In turn, the enforcement of international trade regulations resulted in states surrendering some of their economic sovereignty to international organisations such as the WTO.
“States had less leeway to enforce protectionist measures to protect local industries or environmental regulations, which led to the increased power of corporations,” Erdem said. “Large multinational companies benefited greatly from the liberalisation of trade, while smaller, locally oriented companies were often at a disadvantage. This led to an increasing concentration of economic power in the hands of a few global corporations.”
The expansion of free trade created complex, global supply chains that made countries more vulnerable to external shocks, he added.
“This was particularly evident in crises, such as the Covid 19 pandemic, when supply chains were severely disrupted.”
Consumption growth
Some sobering statistics were presented to back up these observations.

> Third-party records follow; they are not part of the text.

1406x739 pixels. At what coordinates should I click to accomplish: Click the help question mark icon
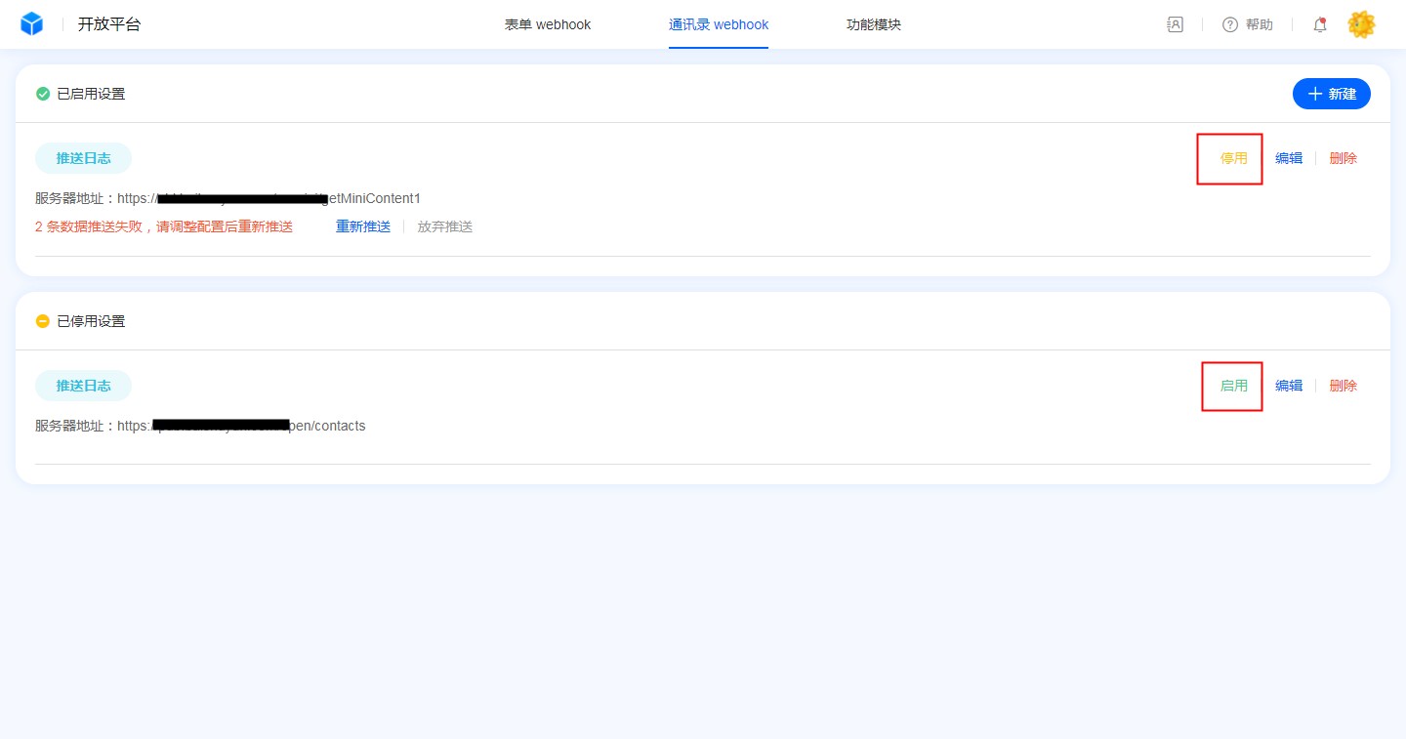[1230, 24]
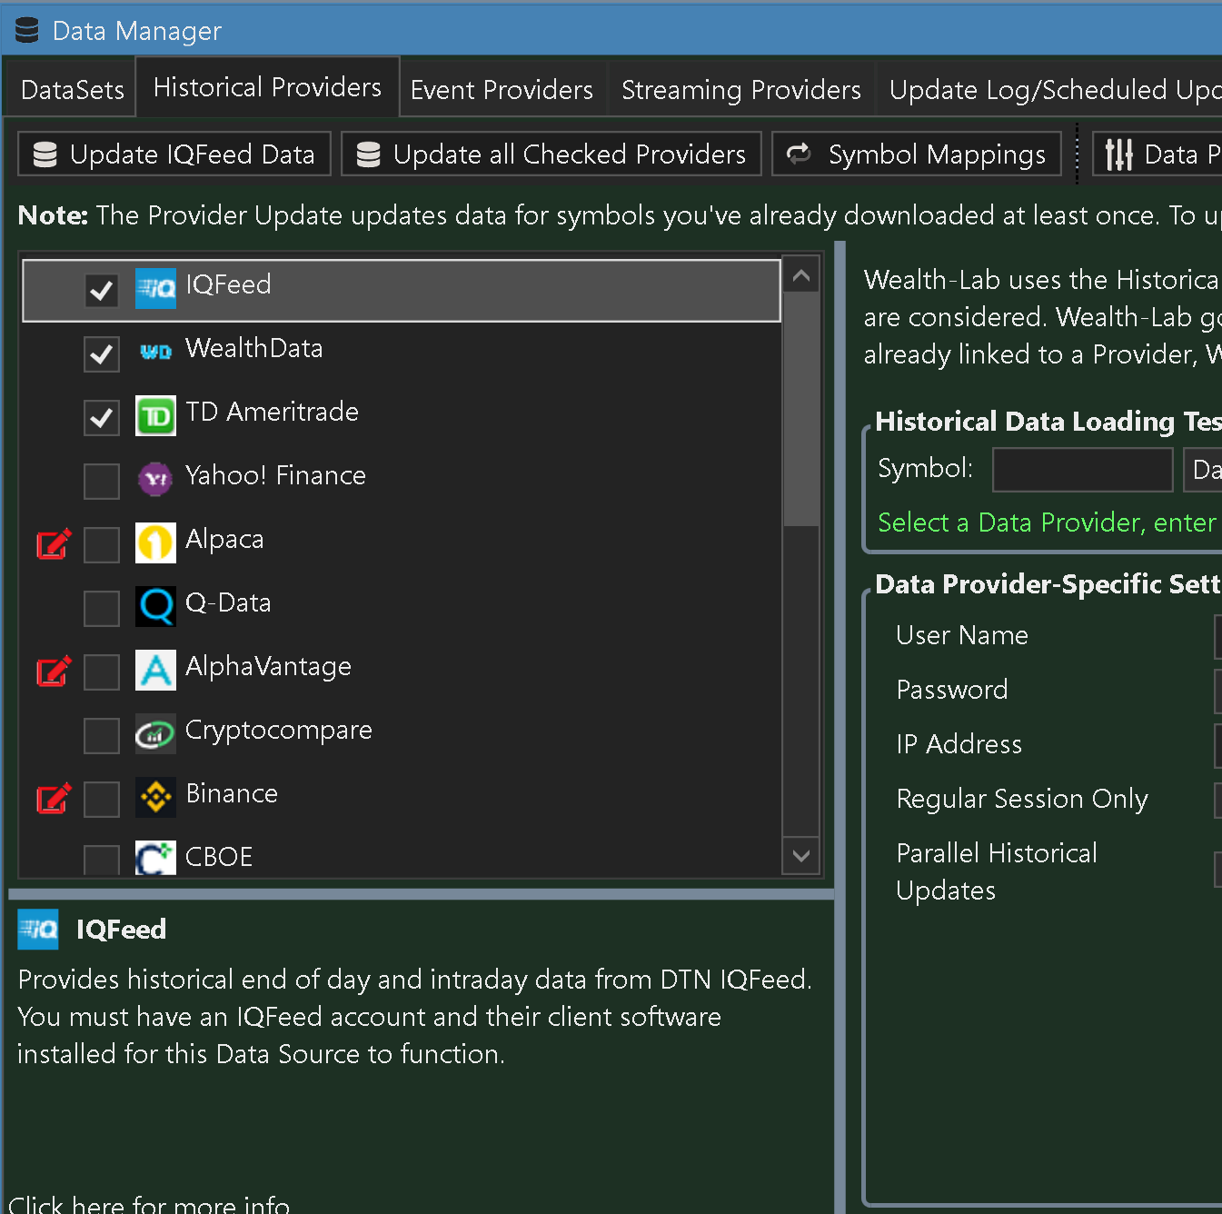This screenshot has width=1222, height=1214.
Task: Select the TD Ameritrade provider logo
Action: coord(155,416)
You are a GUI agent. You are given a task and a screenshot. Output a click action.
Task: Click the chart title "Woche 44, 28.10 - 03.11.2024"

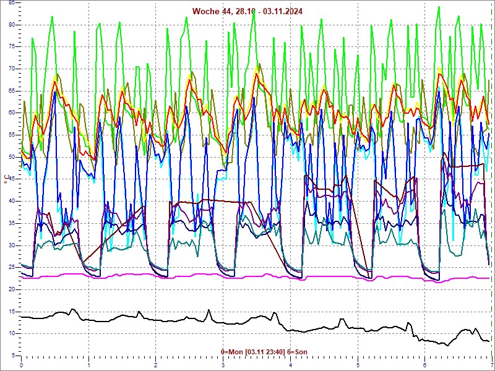pyautogui.click(x=247, y=11)
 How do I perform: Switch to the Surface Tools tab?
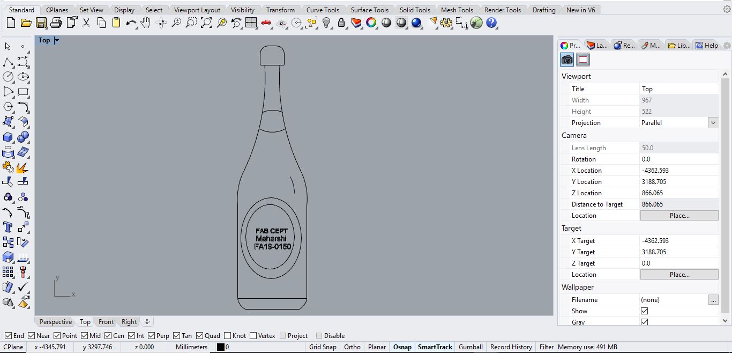click(369, 10)
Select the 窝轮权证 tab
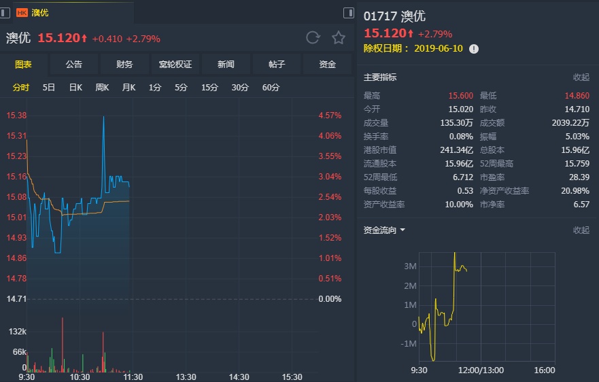The image size is (599, 382). (x=175, y=65)
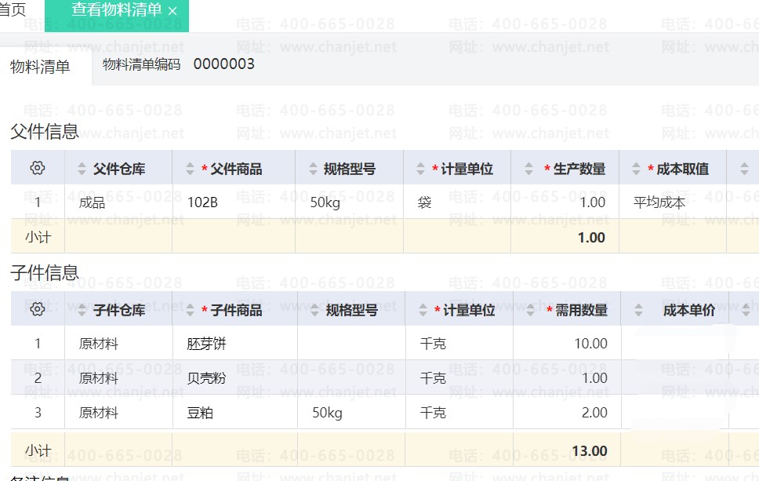Switch to the 首页 tab
This screenshot has width=759, height=481.
[13, 9]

In Austria, for example, per capita household waste in 1995 was 424 kg and by 2021 had grown to 860 kg – a rise of 102%, despite population growth of only 12.6%,
In Germany, packaging waste generated in 1995 was 15.6 million tons and by 2021 had grown to 19.7 million tons – a 26% increase, despite only 2% population growth.
Back in 1995, there was an average of 8,000 separate items on German supermarket shelves and now there are over 15,000 – a rise of approximately 86%.
“Back in 1995 there was a choice of 20 yoghurts, for example, and now we are up to 150, with 80% of them processed,” Erdem observed. “E-commerce in Germany has grown in just a few short years by 4,082%, from 27.5 billion items in 2020 to 1.15 trillion in 2023, with 100-150 billion items just food, so we are now packing food, packing it again and sending it around the world. What were we doing without in 1995 that we have now? The answer is nothing, yet we now support a system with so many articles on the market.”
Mass balance
Even when lower volume products are supplied, mass balance remains the same, Erdem explained, because often the packaging material consumption stays the same regardless of whether sustainable or recycled substrates are employed or not.
“Substitution is not sustainability,” he said. “To substitute 10% of plastic packaging with paper in Germany would require 1.5 million tons of paper – 26 million trees. Substitution is in fact a measure to prolong the life of a system that is doomed. Instead of mustering the courage to make the right systemic choices and to recognise the uncomfortable truths of our time, we cling to the hope that our survival can be ensured by substitution, be it of materials, energy sources or processes. This is a dangerous fallacy.
“Science is unforgiving and a mass balance is a mass balance. A system designed to consume resources and produce waste remains destructive even if you replace some of its parts with more sustainable alternatives.
“This kind of thinking hinders the true transformation needed to ensure a sustainable future. By focusing on superficial changes, we block the path to real innovation, which would require a profound transformation of our economic and living conditions.
“Most of us know little to nothing about the complex interactions that shape our natural and economic systems, yet we have learned one thing – to hide behind sustainability reports and regulatory requirements while collectively pretending that all of this is the solution to our problems.”